Passage shown –
■ ■ ■

Roberts did much that was good, but it came at a very high theological and intellectual price. Roberts was born in the lower middle class, never graduated from college, but founded a fully accredited university. With little training, he launched a highly successful television franchise and changed the reputation of Pentecostalism in America and helped bring “Spirit-led” worship to a new generation. Sadly, Roberts also introduced some very bad theological ideas into the bloodstream of that same movement.

Roberts was born in 1918 in rural Oklahoma and died in 2009 in Newport Beach, California. He tracked the movement of many American in his generation from relative poverty to comfort in the Golden West. His American populism was his most attractive feature, but an inherent disdain for elites led to his problems. Roberts understood the changes that were going on in the culture and was able to negotiate the relationship between his faith and those changes, but often the integration was overly shallow.

Oral Roberts had a vision for education that has served thousands of students and will serve thousands more. However, Roberts failed to learn from the responsible scholarship of people he helped educate as his ministry grew and demanded more resources. Ironically, the good works of Roberts in educating Pentecostals undercut support for his less responsible theological pronouncements within mainstream Pentecostalism.

■ ■ ■

Dataset extract –
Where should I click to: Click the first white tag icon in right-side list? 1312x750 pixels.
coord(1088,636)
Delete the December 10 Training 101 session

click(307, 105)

■ ■ ■

Tasks –
1. Reproduce a portion of the Oral Roberts passage, beginning at the words "Roberts was born in 1918" and stopping after the words "was overly shallow.".
2. Pick up the passage about Oral Roberts after its final sentence and carry it forward.
The listing has no connection to the passage about Oral Roberts.

Exercise responses –
1.
Roberts was born in 1918 in rural Oklahoma and died in 2009 in Newport Beach, California. He tracked the movement of many American in his generation from relative poverty to comfort in the Golden West. His American populism was his most attractive feature, but an inherent disdain for elites led to his problems. Roberts understood the changes that were going on in the culture and was able to negotiate the relationship between his faith and those changes, but often the integration was overly shallow.

2.
There is no justification for the “seed faith” theology that Roberts helped mainstream. It is bad theology, bad philosophy, and does not work in the real world. Seed faith theology is based on the proper idea that giving is better than receiving. As the Catholic Church discovered to its shame in the late Middle Ages, people eager to make a buck easily can twist this truth. If you work for a charity, there is a fine line between urging people to give to good works and urging them to give to you.

Seed faith theology pushed past historic warnings about these problems. It also went further and began to treat the blessings of God as a mechanism. God, in good American fashion, was reduced to a slot machine dispensing blessings after the proper input.

Roberts knew that the God of the Bible did not hate prosperity or pleasure. He desired good things for His children and Roberts rightly saw that some forms of American Christianity had forgotten this truth. Roberts was correct in preaching that in Christ “something good was going to happen to you” and that God was a God of second chances.

Sadly, this idea too can suffer abuse when it is not matched by the counterbalancing truth that God wants us to grow up and to learn. Our ultimate reward is not, after all, in this life. While God is not opposed to prosperity, not all good things are good for us. It is also all too easy (as many of us know) to slide from a proper condemnation of puritanical killjoys to a lax love of money.

Many ministries that followed Roberts’ had even less checks and balances in their teaching than he did. Globally the “seed faith” theology has done significant harm. Roberts bears some responsibility for not recognizing these dangers.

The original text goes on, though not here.